◆ Data:
####################
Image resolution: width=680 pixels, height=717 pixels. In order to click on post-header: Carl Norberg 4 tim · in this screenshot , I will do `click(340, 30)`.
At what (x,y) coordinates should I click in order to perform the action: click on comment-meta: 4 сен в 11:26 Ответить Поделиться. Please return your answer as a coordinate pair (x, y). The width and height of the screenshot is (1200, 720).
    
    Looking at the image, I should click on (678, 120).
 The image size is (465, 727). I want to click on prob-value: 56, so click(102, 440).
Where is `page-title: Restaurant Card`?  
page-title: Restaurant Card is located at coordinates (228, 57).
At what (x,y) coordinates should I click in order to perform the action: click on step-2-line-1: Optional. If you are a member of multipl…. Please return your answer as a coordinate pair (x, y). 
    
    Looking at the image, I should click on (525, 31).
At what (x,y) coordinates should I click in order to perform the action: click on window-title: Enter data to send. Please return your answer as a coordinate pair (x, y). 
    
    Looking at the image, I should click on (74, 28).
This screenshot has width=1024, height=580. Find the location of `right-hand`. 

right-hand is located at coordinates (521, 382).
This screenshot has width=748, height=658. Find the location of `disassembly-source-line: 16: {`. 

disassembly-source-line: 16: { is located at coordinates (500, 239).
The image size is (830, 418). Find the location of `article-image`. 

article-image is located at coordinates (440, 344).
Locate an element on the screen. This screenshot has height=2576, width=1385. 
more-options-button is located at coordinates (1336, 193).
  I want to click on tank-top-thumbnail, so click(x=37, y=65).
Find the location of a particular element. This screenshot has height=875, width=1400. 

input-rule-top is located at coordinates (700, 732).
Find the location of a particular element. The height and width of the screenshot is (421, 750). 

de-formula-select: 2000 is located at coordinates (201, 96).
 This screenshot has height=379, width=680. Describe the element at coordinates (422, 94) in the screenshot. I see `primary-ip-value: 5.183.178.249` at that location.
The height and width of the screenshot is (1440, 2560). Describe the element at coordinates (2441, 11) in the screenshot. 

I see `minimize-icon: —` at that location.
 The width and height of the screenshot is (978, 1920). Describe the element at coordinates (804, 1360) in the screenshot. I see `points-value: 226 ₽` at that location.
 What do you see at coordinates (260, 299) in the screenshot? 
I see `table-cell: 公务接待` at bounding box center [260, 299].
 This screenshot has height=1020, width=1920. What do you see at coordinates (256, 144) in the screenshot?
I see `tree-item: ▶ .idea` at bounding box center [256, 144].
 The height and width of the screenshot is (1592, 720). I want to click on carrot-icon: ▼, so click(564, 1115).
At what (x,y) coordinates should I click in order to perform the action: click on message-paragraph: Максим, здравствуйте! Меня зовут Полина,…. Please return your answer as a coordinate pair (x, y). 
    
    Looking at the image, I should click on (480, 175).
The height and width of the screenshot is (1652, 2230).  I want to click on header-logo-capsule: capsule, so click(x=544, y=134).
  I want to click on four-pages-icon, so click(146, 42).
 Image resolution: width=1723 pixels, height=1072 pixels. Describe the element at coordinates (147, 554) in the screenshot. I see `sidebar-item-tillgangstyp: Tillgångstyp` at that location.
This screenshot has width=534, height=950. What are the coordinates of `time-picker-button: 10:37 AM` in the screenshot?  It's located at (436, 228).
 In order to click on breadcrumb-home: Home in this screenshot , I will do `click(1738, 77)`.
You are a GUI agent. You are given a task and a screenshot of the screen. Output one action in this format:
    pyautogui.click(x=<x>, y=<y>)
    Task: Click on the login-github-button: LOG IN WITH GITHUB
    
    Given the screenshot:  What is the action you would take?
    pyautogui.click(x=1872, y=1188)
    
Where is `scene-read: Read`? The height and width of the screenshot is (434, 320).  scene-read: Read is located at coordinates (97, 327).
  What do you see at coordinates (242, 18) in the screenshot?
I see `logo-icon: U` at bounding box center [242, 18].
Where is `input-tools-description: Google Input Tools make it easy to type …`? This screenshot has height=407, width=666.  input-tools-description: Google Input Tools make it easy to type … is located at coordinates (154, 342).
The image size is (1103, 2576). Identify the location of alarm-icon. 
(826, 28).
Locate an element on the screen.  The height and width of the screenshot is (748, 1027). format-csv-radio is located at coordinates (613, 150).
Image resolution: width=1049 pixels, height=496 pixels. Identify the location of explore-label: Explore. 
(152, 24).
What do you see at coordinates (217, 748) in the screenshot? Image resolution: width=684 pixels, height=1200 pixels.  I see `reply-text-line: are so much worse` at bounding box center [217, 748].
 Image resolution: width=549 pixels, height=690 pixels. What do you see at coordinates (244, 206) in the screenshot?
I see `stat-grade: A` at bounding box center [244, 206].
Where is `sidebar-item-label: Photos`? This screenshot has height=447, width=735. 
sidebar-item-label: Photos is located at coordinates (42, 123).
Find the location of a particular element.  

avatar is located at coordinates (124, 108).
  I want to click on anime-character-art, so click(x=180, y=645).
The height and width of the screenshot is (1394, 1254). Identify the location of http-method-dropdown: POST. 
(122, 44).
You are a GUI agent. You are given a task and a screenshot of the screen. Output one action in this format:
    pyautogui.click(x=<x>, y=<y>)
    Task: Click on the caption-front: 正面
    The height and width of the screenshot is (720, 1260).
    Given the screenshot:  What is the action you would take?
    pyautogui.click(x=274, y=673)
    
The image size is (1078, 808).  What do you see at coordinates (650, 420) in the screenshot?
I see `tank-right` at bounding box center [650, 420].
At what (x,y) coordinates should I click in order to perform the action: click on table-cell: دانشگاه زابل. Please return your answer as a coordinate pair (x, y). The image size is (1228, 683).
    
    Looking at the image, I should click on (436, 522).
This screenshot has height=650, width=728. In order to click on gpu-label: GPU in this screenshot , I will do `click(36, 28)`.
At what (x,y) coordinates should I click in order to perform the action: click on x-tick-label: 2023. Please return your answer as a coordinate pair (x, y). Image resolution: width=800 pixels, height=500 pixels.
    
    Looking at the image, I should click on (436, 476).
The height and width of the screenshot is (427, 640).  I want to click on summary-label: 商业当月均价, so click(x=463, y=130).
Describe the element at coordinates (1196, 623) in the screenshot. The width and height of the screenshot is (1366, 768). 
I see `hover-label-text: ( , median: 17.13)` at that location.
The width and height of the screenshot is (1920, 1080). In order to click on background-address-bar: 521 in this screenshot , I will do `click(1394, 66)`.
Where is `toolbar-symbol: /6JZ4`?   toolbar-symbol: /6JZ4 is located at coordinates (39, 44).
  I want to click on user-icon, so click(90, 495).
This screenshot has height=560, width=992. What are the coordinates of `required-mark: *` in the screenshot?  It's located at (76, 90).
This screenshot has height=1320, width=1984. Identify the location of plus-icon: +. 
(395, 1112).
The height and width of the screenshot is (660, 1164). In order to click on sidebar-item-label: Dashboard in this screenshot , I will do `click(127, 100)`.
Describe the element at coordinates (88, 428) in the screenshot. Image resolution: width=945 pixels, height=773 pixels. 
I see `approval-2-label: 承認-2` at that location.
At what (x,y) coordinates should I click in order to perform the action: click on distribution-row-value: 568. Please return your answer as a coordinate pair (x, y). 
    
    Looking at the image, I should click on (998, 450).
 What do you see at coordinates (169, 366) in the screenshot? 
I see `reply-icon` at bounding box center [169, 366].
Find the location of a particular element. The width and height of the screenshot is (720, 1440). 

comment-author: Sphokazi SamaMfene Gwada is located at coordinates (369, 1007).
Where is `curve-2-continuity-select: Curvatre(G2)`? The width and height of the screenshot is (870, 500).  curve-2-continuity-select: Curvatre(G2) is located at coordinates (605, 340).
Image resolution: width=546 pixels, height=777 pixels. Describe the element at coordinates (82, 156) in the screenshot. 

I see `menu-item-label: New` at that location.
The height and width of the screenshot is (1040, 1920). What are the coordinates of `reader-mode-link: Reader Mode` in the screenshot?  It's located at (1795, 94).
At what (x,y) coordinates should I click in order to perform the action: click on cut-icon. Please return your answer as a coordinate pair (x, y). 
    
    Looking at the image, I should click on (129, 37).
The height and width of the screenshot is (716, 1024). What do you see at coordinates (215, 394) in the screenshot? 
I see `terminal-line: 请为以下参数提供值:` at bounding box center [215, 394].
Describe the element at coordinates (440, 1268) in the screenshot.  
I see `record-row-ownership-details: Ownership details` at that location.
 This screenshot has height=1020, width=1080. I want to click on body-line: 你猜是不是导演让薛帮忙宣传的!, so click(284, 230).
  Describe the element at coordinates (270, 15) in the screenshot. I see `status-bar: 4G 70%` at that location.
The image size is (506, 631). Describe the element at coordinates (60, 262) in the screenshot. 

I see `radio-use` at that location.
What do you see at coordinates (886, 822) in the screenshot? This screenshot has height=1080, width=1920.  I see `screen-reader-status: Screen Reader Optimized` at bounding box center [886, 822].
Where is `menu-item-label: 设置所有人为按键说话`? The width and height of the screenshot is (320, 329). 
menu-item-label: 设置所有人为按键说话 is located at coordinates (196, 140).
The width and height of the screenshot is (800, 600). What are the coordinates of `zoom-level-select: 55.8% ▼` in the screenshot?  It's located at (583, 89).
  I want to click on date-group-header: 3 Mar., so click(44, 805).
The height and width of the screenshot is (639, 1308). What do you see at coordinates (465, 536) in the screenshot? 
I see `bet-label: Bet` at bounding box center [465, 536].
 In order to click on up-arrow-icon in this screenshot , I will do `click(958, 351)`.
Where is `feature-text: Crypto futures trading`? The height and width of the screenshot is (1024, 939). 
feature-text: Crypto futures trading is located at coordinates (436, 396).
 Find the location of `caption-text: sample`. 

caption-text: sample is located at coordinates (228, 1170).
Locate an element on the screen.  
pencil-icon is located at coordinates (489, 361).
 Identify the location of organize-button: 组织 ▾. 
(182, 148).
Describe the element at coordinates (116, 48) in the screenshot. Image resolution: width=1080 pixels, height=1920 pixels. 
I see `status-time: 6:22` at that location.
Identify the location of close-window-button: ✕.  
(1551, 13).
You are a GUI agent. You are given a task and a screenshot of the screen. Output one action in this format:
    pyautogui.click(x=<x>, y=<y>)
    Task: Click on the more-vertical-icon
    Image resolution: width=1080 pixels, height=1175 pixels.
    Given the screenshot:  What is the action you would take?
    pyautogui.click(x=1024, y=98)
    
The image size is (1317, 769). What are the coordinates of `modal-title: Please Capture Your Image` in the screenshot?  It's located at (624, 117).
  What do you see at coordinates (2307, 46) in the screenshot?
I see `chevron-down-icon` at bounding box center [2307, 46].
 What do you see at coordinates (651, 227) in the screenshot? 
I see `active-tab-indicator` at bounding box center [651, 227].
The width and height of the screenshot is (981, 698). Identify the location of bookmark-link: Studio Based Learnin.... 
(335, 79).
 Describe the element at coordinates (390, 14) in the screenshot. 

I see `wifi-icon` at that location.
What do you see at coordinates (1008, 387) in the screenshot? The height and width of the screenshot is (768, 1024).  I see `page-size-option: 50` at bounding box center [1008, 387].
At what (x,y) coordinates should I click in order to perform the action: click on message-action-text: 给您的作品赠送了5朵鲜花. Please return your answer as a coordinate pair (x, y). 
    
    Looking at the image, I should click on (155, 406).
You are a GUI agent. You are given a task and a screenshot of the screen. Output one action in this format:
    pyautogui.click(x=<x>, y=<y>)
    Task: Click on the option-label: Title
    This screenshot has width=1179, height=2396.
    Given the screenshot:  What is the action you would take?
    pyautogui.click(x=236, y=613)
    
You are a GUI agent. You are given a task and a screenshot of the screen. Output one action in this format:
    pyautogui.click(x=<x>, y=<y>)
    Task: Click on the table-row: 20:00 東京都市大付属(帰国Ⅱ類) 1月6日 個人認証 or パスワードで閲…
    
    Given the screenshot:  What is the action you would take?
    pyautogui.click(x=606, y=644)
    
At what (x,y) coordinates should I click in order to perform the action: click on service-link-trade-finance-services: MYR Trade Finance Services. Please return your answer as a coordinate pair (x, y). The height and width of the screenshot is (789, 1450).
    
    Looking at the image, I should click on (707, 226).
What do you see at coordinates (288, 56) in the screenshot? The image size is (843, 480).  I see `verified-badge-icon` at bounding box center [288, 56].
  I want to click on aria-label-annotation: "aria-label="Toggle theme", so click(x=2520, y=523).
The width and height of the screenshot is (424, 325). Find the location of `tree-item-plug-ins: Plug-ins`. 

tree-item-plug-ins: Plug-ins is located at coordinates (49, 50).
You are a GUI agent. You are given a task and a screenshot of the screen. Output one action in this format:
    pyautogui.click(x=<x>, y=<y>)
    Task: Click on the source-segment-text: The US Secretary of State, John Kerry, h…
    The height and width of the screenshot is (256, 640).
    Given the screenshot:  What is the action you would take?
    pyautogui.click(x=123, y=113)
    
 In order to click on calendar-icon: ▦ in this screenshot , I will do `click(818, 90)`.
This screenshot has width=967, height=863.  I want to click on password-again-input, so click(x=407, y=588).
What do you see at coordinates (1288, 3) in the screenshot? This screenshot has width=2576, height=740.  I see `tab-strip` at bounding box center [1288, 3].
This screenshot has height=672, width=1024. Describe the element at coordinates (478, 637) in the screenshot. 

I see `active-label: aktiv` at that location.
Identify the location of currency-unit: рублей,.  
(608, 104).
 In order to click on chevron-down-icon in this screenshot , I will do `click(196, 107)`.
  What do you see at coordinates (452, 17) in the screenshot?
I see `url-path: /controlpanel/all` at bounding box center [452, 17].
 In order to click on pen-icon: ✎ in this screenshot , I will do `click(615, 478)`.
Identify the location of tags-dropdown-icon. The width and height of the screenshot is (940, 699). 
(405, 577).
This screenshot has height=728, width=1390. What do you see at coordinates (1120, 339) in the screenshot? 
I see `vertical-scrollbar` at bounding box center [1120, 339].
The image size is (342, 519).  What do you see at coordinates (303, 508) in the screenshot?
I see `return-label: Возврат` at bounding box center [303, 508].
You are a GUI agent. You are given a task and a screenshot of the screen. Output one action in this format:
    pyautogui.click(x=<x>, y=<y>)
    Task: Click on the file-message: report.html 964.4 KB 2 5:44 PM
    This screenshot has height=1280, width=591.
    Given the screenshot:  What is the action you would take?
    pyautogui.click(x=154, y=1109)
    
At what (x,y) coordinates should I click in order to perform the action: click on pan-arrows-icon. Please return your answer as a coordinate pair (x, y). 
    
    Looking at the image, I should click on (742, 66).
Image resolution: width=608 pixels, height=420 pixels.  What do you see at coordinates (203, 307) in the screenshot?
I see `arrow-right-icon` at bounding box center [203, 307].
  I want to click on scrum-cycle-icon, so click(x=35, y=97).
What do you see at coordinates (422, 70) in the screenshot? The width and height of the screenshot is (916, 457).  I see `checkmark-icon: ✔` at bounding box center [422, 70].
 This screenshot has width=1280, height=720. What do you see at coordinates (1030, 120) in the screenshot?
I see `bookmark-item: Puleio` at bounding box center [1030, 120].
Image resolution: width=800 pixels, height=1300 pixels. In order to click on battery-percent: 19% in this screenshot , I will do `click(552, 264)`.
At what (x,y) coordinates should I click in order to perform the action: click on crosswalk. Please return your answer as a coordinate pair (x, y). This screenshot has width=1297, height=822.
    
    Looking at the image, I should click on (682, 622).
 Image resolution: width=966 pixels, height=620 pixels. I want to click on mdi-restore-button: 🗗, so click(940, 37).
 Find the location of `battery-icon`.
####################
◆ Task objective:
Repeat the records from the line with "has width=1297, height=822." up to and including the last line, swapping "crosswalk" for "pedestrian-crossing" and keeping everything else the same.

◆ Solution to this task:
At what (x,y) coordinates should I click in order to perform the action: click on pedestrian-crossing. Please return your answer as a coordinate pair (x, y). This screenshot has width=1297, height=822.
    
    Looking at the image, I should click on (682, 622).
 Image resolution: width=966 pixels, height=620 pixels. I want to click on mdi-restore-button: 🗗, so click(940, 37).
 Find the location of `battery-icon`.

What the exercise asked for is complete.